Not tangible enough? The benefits from an effective early warning system are not tangible enough for policy makers as opposed to benefits from an essential early warning system (saving lives) to divert public finance towards it. While it is easy to survey and estimate the damage and losses post-disaster, it is still not easy for responsible agencies to convince decision-makers about the ‘preventable or avoidable damages’ that an effective early warning system can bring.Creating and demonstrating tools for measuring intangible benefits, engaging the media, and creating awareness among policy- and decision-makers may be undertaken to make the benefits of EWS visible.

Unwelcome harbinger? Public awareness on disasters and, by association, early warning systems are considered as unwelcome in some cases where it could hurt the economic potential of the area. Local governors in southernThailand discouraged probabilistic conjecture-based tsunami forecasts, for fear of losing tourists. Certification for a hazard-ready community, as practiced in the U.S., would be welcomed by foreign tourists.
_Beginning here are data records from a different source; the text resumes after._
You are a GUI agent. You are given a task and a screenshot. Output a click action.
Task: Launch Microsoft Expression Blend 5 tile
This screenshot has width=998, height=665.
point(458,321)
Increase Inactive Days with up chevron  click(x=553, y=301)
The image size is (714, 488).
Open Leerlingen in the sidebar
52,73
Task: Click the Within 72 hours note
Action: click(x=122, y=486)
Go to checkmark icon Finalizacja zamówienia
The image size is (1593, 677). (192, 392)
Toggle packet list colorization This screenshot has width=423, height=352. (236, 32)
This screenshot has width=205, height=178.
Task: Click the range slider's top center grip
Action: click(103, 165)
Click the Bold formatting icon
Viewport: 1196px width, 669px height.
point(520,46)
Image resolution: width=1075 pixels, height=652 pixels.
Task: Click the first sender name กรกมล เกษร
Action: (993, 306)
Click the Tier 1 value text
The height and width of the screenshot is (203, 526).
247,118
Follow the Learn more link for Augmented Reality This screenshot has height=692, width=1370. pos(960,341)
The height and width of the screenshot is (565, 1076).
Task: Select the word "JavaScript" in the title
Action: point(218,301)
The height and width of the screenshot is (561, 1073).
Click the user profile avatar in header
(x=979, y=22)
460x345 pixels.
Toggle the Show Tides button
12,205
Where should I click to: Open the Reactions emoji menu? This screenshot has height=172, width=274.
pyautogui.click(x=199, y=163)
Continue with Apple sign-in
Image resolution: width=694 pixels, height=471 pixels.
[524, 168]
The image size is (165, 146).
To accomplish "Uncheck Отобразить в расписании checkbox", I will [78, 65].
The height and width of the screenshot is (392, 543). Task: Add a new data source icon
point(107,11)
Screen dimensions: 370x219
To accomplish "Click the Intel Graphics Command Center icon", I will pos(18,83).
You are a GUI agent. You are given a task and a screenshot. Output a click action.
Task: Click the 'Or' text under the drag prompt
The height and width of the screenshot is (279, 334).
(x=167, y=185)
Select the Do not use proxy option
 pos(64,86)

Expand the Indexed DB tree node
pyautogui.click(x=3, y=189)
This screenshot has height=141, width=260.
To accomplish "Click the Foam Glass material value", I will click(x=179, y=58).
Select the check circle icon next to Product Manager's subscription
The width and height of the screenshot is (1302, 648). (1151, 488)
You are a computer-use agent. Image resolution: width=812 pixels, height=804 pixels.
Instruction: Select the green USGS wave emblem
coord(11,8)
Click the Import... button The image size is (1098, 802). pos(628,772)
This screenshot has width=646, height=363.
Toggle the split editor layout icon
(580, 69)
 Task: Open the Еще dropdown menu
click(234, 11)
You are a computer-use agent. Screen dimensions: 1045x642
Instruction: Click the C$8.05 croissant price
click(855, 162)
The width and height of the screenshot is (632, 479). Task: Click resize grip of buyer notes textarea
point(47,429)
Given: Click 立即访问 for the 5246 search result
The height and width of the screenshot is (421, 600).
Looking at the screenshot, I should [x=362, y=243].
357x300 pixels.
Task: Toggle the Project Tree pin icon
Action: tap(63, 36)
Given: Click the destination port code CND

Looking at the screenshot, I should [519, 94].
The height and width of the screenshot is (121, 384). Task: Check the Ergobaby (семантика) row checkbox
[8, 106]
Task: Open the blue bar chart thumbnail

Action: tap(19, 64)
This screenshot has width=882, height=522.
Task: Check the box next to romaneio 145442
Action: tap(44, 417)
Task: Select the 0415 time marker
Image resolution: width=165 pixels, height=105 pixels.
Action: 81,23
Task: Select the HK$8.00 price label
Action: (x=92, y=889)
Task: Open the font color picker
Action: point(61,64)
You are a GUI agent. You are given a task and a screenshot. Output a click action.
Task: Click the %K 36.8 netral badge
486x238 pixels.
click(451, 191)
Essential EWS vs. Effective EWS? Public policy is somewhat insensitive to invest in improvements in EWS unless the unwritten disaster threshold tolerance is breached. Mobilizing public finance for the transition of an essential EWS (saving lives) to the next level of an effective EWS (saving lives and reducing damages, impacts and disruptions) is very difficult. Some possible explanations for this could be the removal of the emotive factor once the loss of lives is avoided, or due to a greater tolerance of disaster thresholds, which limits the impetus to establish warning and appropriate response systems. In a country with a huge population like India, this threshold could well go to a few hundred casualties, while in neighboring Bhutan, even one casualty would be treated as a disaster. Hence, a very big event would be required to precipitate changes in the system to allow the experimentation and adoption of a new, emerging early warning technology.

At political level:

Political disincentives – lack of continuity? In some cases, an early warning system established by a previous administration does not receive due backing and financial support from the next administration, as demonstrated in the case of Dumangas municipality, IloiloProvince in the Philippines. However, the intervention of the Governor of Iloilo Province ensured that the system was kept alive, inspiring other municipalities to emulate it.

Political system? Cuba and Vietnam have managed to reduce loss of lives considerably, despite the high frequency of hurricanes and typhoons, respectively. It is quite provoking to attribute the success to the socialist model in place in Cuba. However, more likely reasons are that Cuba has a command state and a highly educated and disciplined professional class, which can be easily organized for large evacuations and coordinated action among water, power, gas, health, and other sectors, along with Cuba's neighborhood organization.

In many countries, despite a long culture of multi-party political system, the administration and political systems are not so accountable to the public, for public opinion to force them to invest on costly EWS technology. India, for example,still does not have a robust drought early warning system, despite periodic, massive losses due to drought.

Relief and rehabilitation offers more visibility? Post-disaster relief and rehabilitation provides an opportunity for the government to increase its visibility and be seen as responsive. However, public, as well as media, attention is focused on the response, and not on underlying causes which result in such increasing losses and damages. Investment on EWS, on the contrary, would be a hard sell as it is abstract and lacks the visibility of expenditure for post-disaster response and relief.